Rough Week

I’ve been at meetings at NASA HQ all day (sorry, nothing particularly exciting) and I’m about to fly back to Florida for about ten hours, after which I fly to California for the afternoon, then to St. Louis for a weekend family wedding, leaving on Friday morning. Blogging is unlikely for a while…

I will leave you with this irritating vignette from the White House Press Corps, offered by Jeff Foust:

Q And how is the Mars program going?

MR. McCLELLAN: NASA can probably update you on the effort. Again, this is a long-term program, and you can sit there and smirk about it, but the President felt it was important — (laughter) — the President felt it was important to outline a clearly defined mission for NASA. And we’re all excited about today’s launch and we wish the —

Q Will he be speaking about it —

MR. McCLELLAN: Hang on — we wish the crew all the best.

Q Will he be speaking about it —

MR. McCLELLAN: NASA is working on implementing it, John. Thanks for starting out the briefing on such — (laughter.)

Wasn’t that a knee slapper?

That dumb Bush and his fantasy mission to Mars. Yuk, yuk…

McClellan didn’t handle this well. The response to the first question should have been: “To which Mars program are you referring?” (Thus offering the reporter an opportunity to be more expansive on his profound ignorance about national space policy).

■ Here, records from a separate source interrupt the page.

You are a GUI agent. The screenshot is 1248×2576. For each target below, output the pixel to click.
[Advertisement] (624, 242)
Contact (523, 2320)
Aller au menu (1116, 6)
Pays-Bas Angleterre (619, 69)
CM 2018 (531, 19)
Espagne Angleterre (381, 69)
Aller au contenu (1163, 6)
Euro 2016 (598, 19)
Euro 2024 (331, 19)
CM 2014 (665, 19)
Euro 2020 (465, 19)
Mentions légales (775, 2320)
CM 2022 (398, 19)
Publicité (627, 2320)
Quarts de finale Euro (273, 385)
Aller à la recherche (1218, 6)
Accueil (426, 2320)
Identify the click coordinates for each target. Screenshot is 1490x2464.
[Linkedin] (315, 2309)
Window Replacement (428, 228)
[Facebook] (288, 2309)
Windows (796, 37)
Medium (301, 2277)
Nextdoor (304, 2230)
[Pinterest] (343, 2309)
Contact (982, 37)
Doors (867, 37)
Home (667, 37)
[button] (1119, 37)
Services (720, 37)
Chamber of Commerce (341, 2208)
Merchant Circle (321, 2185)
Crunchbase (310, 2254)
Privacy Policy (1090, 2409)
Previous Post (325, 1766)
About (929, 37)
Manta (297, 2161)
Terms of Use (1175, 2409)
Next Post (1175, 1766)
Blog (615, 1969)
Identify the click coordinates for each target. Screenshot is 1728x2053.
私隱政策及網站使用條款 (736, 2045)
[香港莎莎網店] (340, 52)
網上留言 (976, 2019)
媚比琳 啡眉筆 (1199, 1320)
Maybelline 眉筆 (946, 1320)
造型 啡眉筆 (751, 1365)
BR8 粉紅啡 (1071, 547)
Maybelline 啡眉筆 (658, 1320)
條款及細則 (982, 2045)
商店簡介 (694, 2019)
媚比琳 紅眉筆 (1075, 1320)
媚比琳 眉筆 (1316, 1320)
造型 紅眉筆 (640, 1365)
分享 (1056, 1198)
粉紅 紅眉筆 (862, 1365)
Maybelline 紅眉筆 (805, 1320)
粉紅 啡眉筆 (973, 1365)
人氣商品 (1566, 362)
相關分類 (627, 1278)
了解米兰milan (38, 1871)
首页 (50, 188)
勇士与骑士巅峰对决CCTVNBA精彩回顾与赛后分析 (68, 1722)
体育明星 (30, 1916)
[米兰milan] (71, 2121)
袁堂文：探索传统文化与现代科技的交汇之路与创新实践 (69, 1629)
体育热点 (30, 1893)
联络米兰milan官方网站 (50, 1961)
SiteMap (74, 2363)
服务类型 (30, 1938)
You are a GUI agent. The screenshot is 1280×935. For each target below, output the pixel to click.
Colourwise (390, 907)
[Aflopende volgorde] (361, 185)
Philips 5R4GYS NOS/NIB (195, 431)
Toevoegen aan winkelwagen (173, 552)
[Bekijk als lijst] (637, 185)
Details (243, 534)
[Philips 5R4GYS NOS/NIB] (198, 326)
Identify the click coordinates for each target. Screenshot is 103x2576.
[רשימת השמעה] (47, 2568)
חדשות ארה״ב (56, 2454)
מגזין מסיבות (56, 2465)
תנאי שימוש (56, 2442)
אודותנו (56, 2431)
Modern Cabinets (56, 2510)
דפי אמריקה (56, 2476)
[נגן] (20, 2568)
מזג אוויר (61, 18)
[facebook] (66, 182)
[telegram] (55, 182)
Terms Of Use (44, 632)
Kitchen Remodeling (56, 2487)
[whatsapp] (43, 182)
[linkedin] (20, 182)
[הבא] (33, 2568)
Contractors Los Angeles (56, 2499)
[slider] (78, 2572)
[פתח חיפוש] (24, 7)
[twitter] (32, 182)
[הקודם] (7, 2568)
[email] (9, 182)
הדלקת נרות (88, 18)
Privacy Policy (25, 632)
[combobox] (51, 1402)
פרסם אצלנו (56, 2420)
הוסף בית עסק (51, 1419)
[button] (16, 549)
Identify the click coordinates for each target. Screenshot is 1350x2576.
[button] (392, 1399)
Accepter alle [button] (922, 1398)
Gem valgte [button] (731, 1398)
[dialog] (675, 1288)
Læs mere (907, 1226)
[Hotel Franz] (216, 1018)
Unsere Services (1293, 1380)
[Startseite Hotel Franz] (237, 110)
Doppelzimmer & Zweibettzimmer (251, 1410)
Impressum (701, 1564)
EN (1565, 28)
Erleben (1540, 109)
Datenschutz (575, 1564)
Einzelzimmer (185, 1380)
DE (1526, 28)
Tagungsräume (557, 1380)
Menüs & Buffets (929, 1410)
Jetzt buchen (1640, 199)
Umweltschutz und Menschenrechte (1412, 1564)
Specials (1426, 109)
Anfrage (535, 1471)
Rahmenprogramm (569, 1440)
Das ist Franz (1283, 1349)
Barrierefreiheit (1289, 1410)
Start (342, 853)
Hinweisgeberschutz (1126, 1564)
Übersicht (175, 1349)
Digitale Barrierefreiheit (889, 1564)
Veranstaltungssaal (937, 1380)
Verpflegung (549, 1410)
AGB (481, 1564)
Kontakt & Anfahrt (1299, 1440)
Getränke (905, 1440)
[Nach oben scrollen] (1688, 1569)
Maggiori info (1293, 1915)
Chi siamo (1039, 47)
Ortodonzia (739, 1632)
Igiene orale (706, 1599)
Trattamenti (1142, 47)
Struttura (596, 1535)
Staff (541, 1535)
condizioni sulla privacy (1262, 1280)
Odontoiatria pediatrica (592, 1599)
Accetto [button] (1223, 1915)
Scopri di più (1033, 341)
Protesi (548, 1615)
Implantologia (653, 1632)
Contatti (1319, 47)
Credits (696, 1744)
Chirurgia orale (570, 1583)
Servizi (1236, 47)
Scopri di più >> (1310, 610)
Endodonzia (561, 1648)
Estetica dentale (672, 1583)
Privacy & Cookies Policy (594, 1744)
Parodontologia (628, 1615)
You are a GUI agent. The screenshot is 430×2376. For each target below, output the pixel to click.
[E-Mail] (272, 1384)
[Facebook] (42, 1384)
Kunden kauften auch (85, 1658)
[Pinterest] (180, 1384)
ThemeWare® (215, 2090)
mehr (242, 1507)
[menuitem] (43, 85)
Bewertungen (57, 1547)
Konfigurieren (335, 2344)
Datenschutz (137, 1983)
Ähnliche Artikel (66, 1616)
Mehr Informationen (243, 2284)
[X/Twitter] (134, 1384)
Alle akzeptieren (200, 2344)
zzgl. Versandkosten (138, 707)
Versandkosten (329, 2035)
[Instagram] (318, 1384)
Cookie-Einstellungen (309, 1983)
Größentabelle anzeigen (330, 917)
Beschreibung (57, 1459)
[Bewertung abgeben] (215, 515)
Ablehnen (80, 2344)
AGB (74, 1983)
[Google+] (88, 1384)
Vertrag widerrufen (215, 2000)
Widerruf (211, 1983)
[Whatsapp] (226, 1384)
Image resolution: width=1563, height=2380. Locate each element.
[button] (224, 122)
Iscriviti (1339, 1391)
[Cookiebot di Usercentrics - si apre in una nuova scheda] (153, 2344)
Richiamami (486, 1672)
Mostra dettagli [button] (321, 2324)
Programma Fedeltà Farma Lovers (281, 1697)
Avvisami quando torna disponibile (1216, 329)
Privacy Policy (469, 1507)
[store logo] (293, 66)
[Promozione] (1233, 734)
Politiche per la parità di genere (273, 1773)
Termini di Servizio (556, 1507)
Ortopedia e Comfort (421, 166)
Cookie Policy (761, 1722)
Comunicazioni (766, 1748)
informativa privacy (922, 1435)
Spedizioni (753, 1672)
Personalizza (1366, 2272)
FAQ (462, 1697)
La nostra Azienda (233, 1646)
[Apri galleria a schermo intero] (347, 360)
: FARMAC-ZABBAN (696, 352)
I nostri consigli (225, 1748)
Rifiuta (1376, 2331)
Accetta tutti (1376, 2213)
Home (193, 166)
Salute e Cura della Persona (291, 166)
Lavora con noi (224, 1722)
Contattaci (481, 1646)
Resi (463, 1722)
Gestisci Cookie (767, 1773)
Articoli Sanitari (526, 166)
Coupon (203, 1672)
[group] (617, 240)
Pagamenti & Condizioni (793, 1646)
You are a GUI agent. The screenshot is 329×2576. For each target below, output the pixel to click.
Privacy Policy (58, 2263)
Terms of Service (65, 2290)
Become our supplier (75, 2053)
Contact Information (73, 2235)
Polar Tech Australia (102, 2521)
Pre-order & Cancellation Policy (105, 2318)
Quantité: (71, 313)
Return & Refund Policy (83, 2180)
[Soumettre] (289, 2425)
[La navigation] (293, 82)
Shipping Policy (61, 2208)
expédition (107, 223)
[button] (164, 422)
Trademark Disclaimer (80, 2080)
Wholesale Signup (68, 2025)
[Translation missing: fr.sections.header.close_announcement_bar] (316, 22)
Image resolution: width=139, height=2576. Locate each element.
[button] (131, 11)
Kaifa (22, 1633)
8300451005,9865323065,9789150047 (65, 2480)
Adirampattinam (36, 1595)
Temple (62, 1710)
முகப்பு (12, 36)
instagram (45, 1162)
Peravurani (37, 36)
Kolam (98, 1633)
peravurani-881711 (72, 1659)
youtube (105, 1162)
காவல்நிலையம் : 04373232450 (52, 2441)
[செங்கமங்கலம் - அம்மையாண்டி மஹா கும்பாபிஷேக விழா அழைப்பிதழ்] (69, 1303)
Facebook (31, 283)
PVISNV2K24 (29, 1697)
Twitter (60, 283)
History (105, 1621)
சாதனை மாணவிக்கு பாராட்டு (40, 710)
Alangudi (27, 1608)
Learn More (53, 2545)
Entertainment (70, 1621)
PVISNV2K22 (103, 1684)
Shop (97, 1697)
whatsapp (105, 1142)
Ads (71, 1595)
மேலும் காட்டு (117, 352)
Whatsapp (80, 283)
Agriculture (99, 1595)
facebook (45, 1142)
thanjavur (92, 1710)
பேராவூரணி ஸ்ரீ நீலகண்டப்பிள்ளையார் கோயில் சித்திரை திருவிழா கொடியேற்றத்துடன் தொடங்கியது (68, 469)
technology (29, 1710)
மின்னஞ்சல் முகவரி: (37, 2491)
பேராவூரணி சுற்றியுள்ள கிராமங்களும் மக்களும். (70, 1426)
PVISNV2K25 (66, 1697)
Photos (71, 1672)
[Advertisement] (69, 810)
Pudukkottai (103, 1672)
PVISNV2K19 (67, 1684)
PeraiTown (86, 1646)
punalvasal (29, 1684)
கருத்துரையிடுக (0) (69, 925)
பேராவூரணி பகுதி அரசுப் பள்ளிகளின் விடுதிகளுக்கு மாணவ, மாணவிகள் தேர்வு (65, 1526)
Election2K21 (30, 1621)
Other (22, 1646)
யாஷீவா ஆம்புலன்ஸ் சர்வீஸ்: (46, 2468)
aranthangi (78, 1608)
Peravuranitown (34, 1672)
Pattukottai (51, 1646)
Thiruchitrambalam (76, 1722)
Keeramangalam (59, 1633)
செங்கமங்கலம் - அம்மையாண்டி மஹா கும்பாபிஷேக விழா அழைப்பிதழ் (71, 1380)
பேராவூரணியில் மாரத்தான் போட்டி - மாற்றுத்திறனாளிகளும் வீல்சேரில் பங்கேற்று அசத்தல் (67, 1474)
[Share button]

After he did so, saying something like, “You know, the president’s plan to send people to Mars decades from now,” the response would be: “Well, John, how much progress would you expect this year on something that’s not going to happen for decades? Do you imagine that that’s the sum total of American space policy? Or haven’t you been paying attention? Are you opposed to the nation having a long-term vision for space exploration?”

Yeah, I know that his job is to answer questions, not ask them, but still.

What’s really annoying about this is that on one of the few times the daily White House briefing leads off with space policy questions (due obviously to yesterday’s successful launch) there can’t be an intelligent discussion about it.